Will you cut your commission is probably the most common objection you're going to hear from sellers when you're at a listing appointment. In this video, I'm going to share with you two ways on how you can handle this objection so you never have to discount your commission again. If we haven't met yet, my name is Brandon Mulrenin. I'm committed to helping you become a top listing agent. So if today's video provides you any value, I would ask you with much love, much respect, to subscribe to the channel, hit the notification bell so you never miss anything.
First, we need to understand why the seller is asking us to reduce our commission. Most real estate agents think they're asking us to reduce our real estate commission because they just want to pay less commission, that's not the case and I'll prove it to you. If there is two agents interviewing for the job to sell a home, one charge is 7%, one charges 5%. The agent that nets the seller more money, even if they charge 7%, does the seller really care? I didn't think so. They want to net the most money possible. However, the seller believes that all agents are the same and that if they can find an agent willing to discount the commission, that they will end up netting more money just because the agent is charging less for the services that we provide. I'm going to show you in this video, how to position yourself in such a way where not only does the seller not want you to discount your commission, they'll never want to work with an agent who discounts there commission. So if you want to follow along with these two strategies, I'm going to give you, I'm going to put a link in the description for you to download my script playbook. You can follow along as I walk you through two different ways to handle the objection that we get, will you cut your commission.

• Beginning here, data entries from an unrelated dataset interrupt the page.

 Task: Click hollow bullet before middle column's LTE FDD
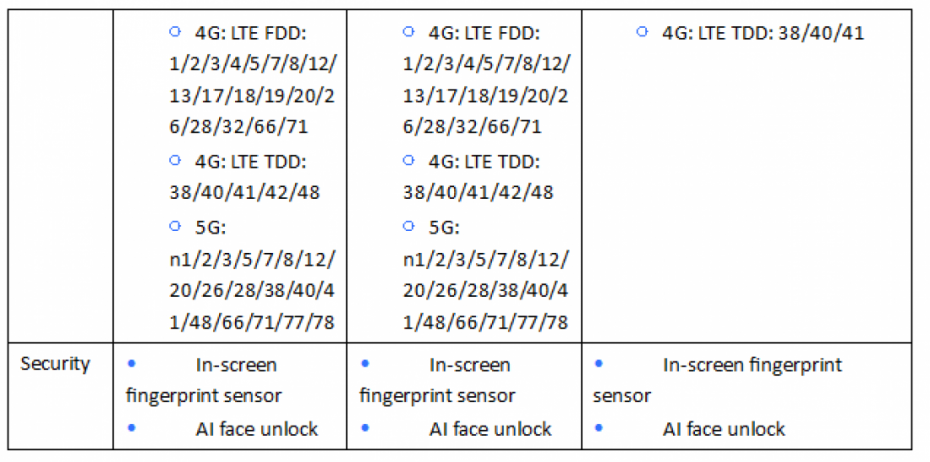(408, 32)
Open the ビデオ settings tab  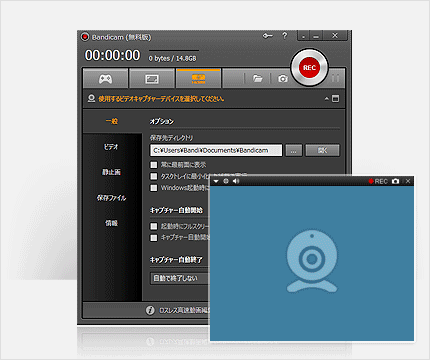111,147
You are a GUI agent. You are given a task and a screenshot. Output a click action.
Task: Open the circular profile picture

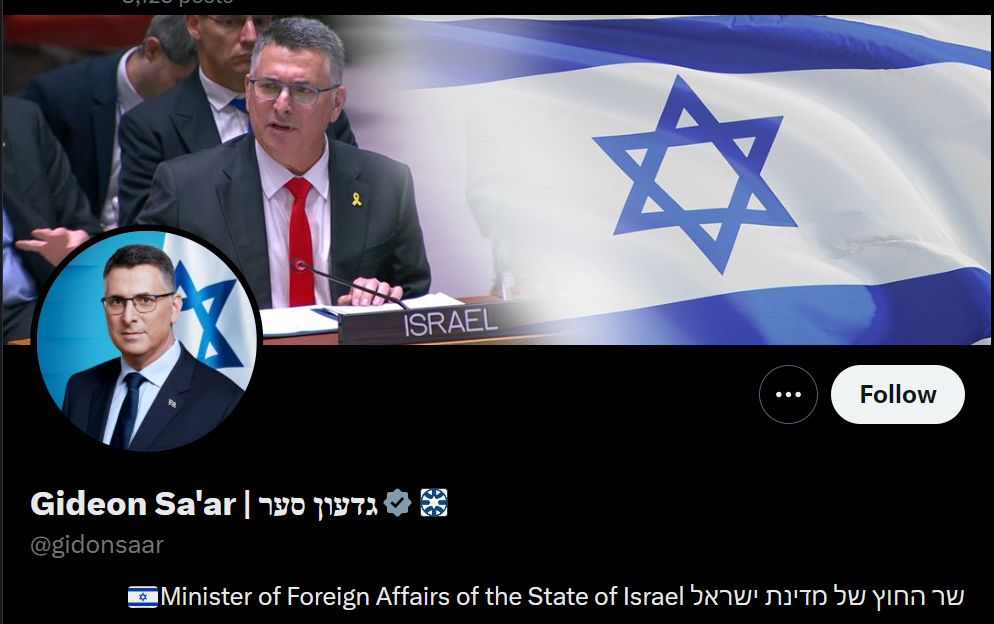tap(147, 341)
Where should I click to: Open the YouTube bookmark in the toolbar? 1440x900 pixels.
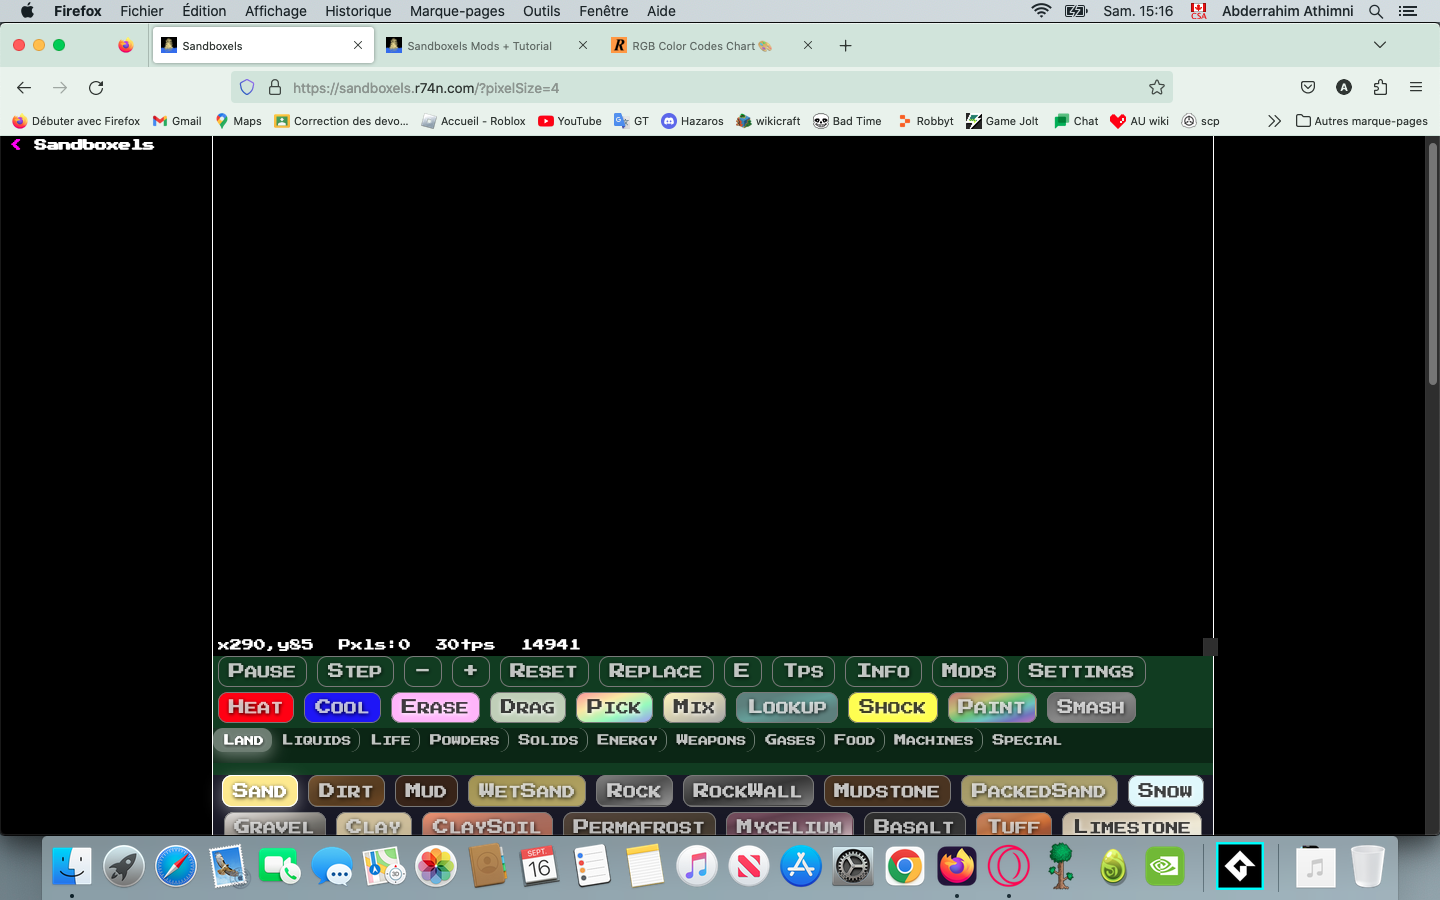569,121
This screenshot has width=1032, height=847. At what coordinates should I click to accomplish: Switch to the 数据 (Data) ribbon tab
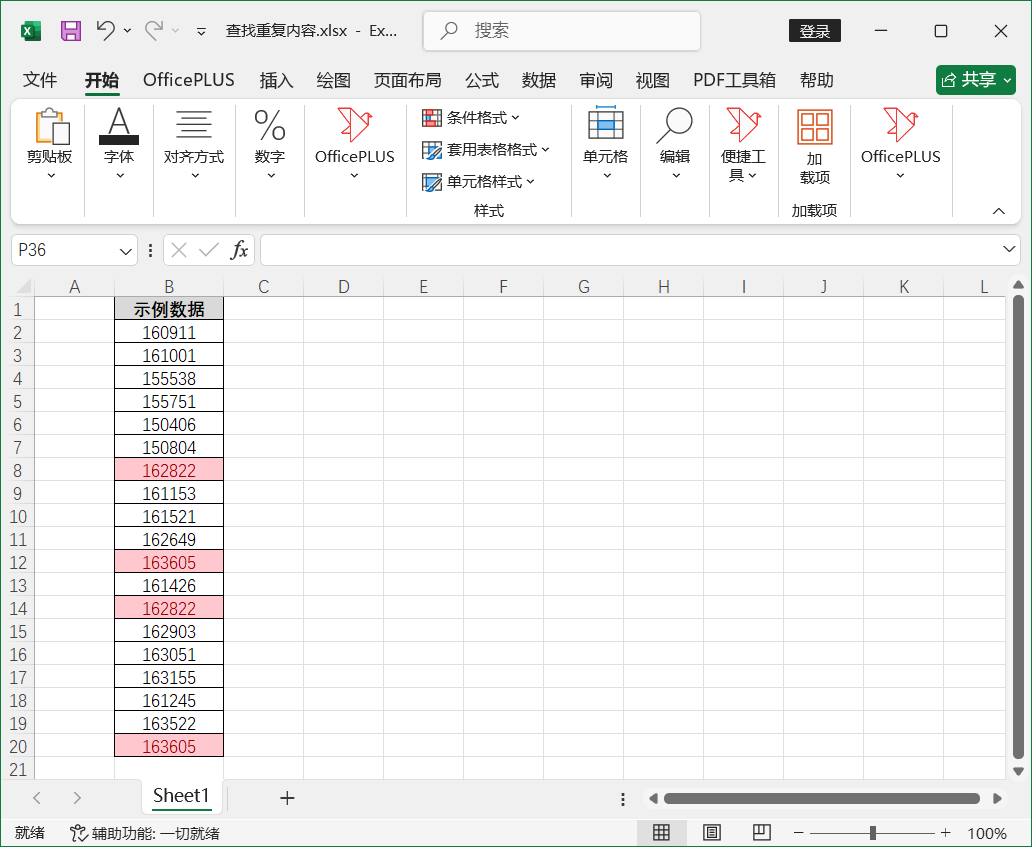538,80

The first way that I'm going to teach you how to handle this objection is what I call clarifying how real estate commissions work. So the first thing that we're going to do in this strategy is use a pattern interrupt and what we call strategic empathy. Now the seller is expecting you to respond one of two ways. Most agents are going to become defensive and start justifying why they can't discount their commission or most agents right now are going to discount the commission, and that's what the seller is anticipating for you to do as well. They're expecting you to respond one of these two ways. What you're going to do and what I teach all of the agents in my coaching program is to do the exact opposite. We're going to use something called a pattern interrupt, which is part of the neural linguistic reverse selling stress. We're going to agree, we're going to be position our response. When the seller says, "Hey, will you cut your commission?" We're going to actually agree. And here's what it sounds like, "Mr. Seller. I completely agree. Listen, if I was you, I'd probably want to pay as little in commission as possible. Quite frankly, there's thousands of real estate agents in today's market who would lower their commission in a second if it meant that you were going to list your home with them." Then you're going to use what we call gaining agreement. You're going to say, "Mr. Seller, what I really hear you saying is that you want to make sure that at the end of the day, you net as much money in your pocket, bottom line, after the home sells. Am I right?" And they always say yes. Then you're going to ask a simple question to strategically, get the prospect to actually say no. Here's what you're going to do. You're then going to say, "Mr. Prospect, that makes sense. Would you be against me explaining why it might be a red flag for you to work with an agent who's willing to discount their commission?" What do you think the seller is going to say? The sellers going to say no, please share.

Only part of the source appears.